*** DATA ***
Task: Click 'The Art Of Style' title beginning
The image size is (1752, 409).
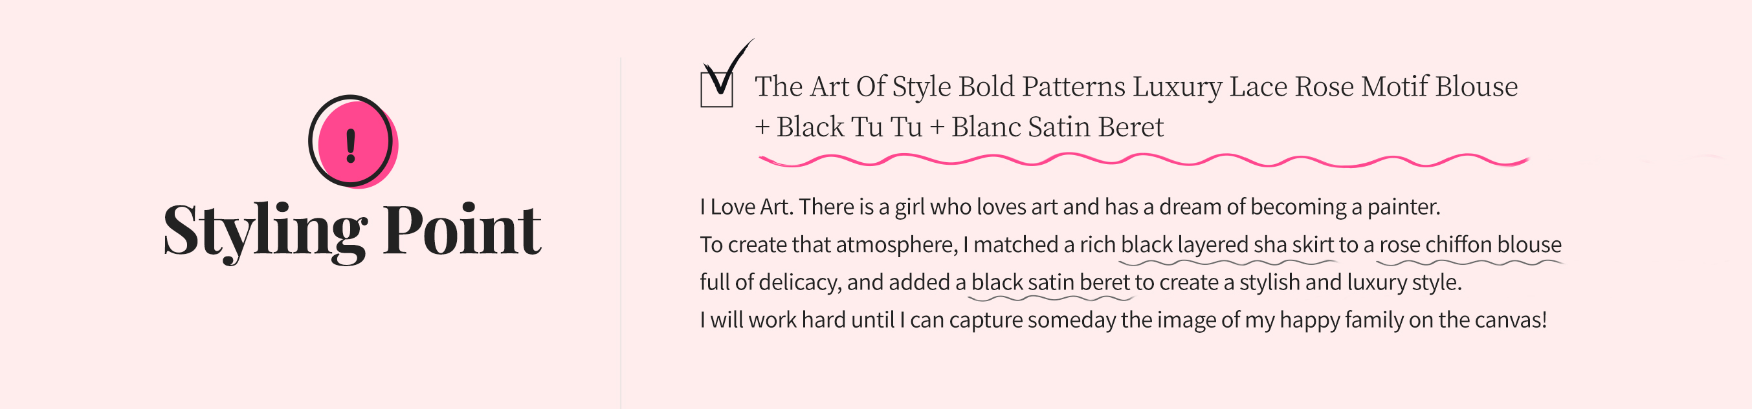Action: coord(853,87)
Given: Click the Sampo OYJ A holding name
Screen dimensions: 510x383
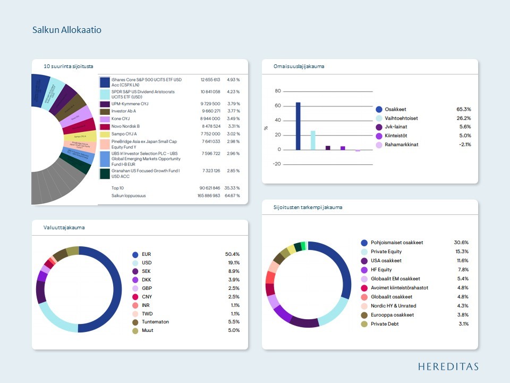Looking at the screenshot, I should [x=124, y=134].
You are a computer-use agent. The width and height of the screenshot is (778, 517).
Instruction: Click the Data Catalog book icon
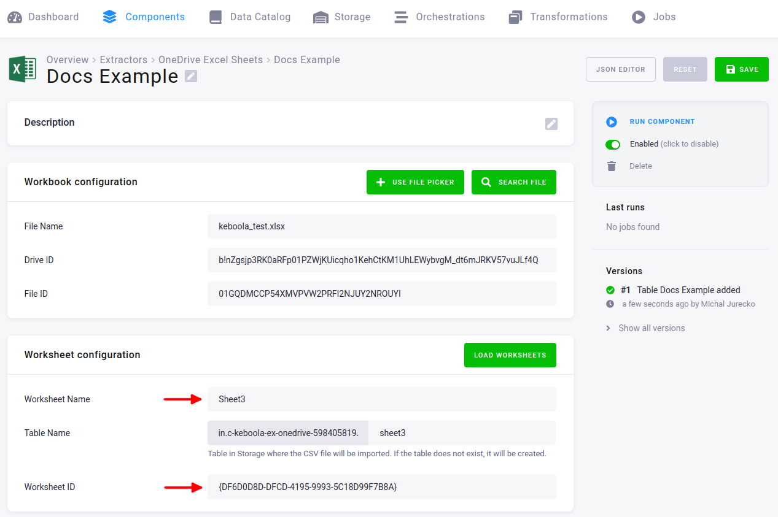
***
* [HOW TO COMPLETE THIS TASK]:
Gather and copy every line of the data in which the string "Click" is found.

* [RESPONSE BELOW]:
Task: Click 'The Art Of Style' title beginning
Given: Click the Sampo OYJ A holding name
Instruction: Click the Data Catalog book icon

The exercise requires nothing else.